I bet that Lori Loughlin wishes her daughters, Olivia Jade and Isabella Giannulli, were actual rowers, because she and her husband Mossimo are currently up shit creek without a paddle and their asses could use some help.
Because Aunt Becky and Mossimo were indicted on federal charges for allegedly using $500,000 of their money to scam their daughters’ way into USC, Hallmark has sent her the opposite of a greeting card (a pink slip) by dumping her and are reportedly finding ways to scrub her from their highest-rated show When Calls The Heart. On top of that, TMZ is hearing that Netflix will not bring Aunt Becky back for the fifth and final season of Fuller House.
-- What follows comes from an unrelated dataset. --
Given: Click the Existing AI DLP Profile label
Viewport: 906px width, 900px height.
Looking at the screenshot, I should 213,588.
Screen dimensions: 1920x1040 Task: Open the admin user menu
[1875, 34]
But while Aunty Becky is crying tears in whatever opulent mansion she’s currently living in over her reputation as America’s wholesome auntie getting tarnished by her alleged scheming antics, her daughter Olivia Jade might be doing cartwheels of joy on a beach in the Bahamas.
Because TMZ reports that Olivia and her sister Isabella aren’t going back to USC. YouTuber and “influencer” Olivia Jade loves attention, but she doesn’t want attention from students who will boo, hiss, and throw tomatoes at her over her parents buying her way into USC. Although, Olivia could turn tomatoes into tomatoe-ade by doing a YouTube makeup tutorial where she shows viewers how to use the tomatoes thrown by your h8rz to make the perfect lip gloss. Think about it, Olivia!
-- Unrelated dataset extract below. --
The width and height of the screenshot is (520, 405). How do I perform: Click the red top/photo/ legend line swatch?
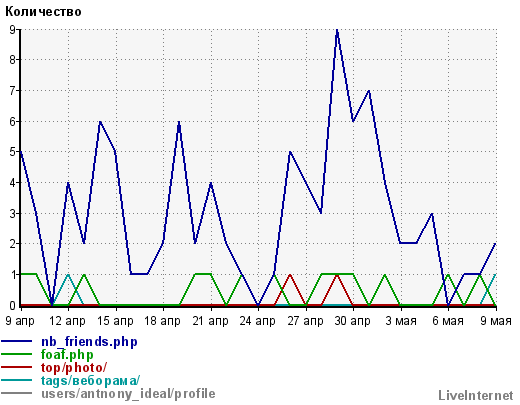[x=17, y=367]
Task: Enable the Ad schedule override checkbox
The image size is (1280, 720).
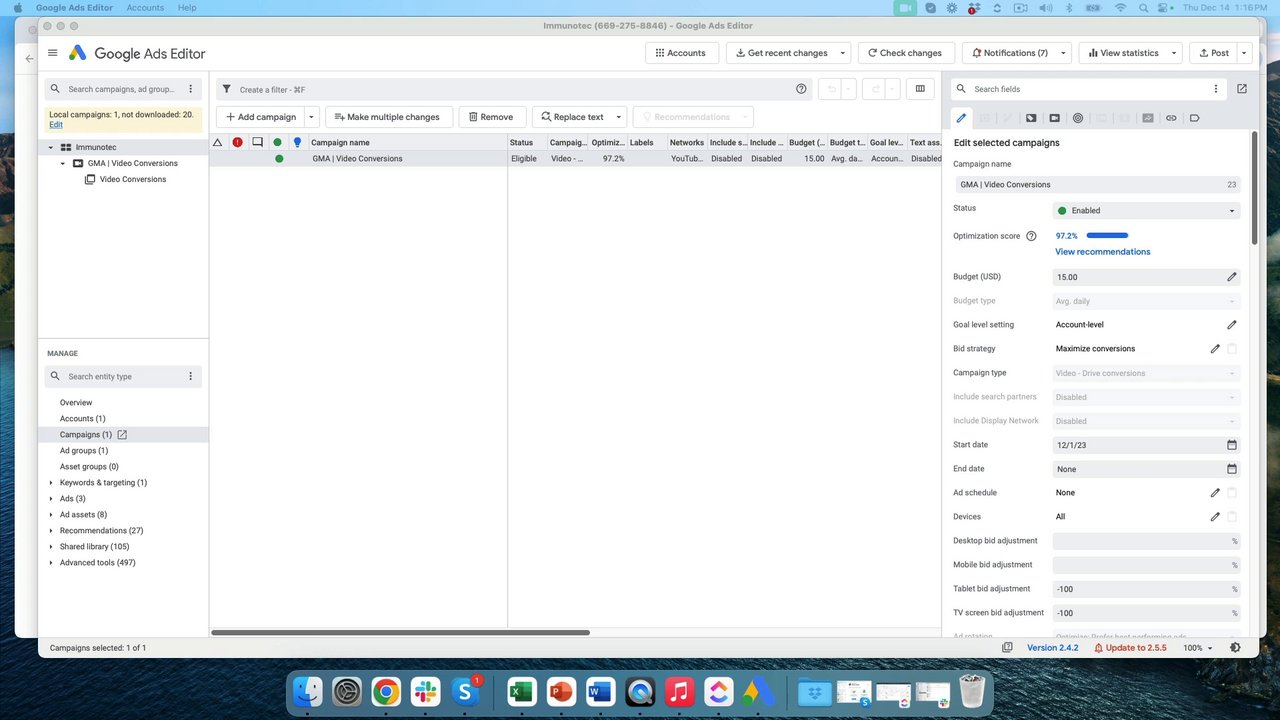Action: click(x=1231, y=492)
For the past twelve years, Madonna and her manager Guy Oseary have thrown an ULTRA EXCLUSIVO Oscars after-party at his mansion, and the guest list is supposedly tighter than her face and guests aren’t allowed to take pictures. Because you want to be able to snort a line off of your Oscar statue’s ass crack in peace without worrying about some trick taking a picture of it and tagging you on Instagram. Guests aren’t allowed to post pics from the party on their social media, but you better believe Madonna made sure that we all saw a pic of her arm around her one-time nemesis Lady Gaga, and no, she’s not choking that reductive bitch out. Not in the pic that was posted anyway.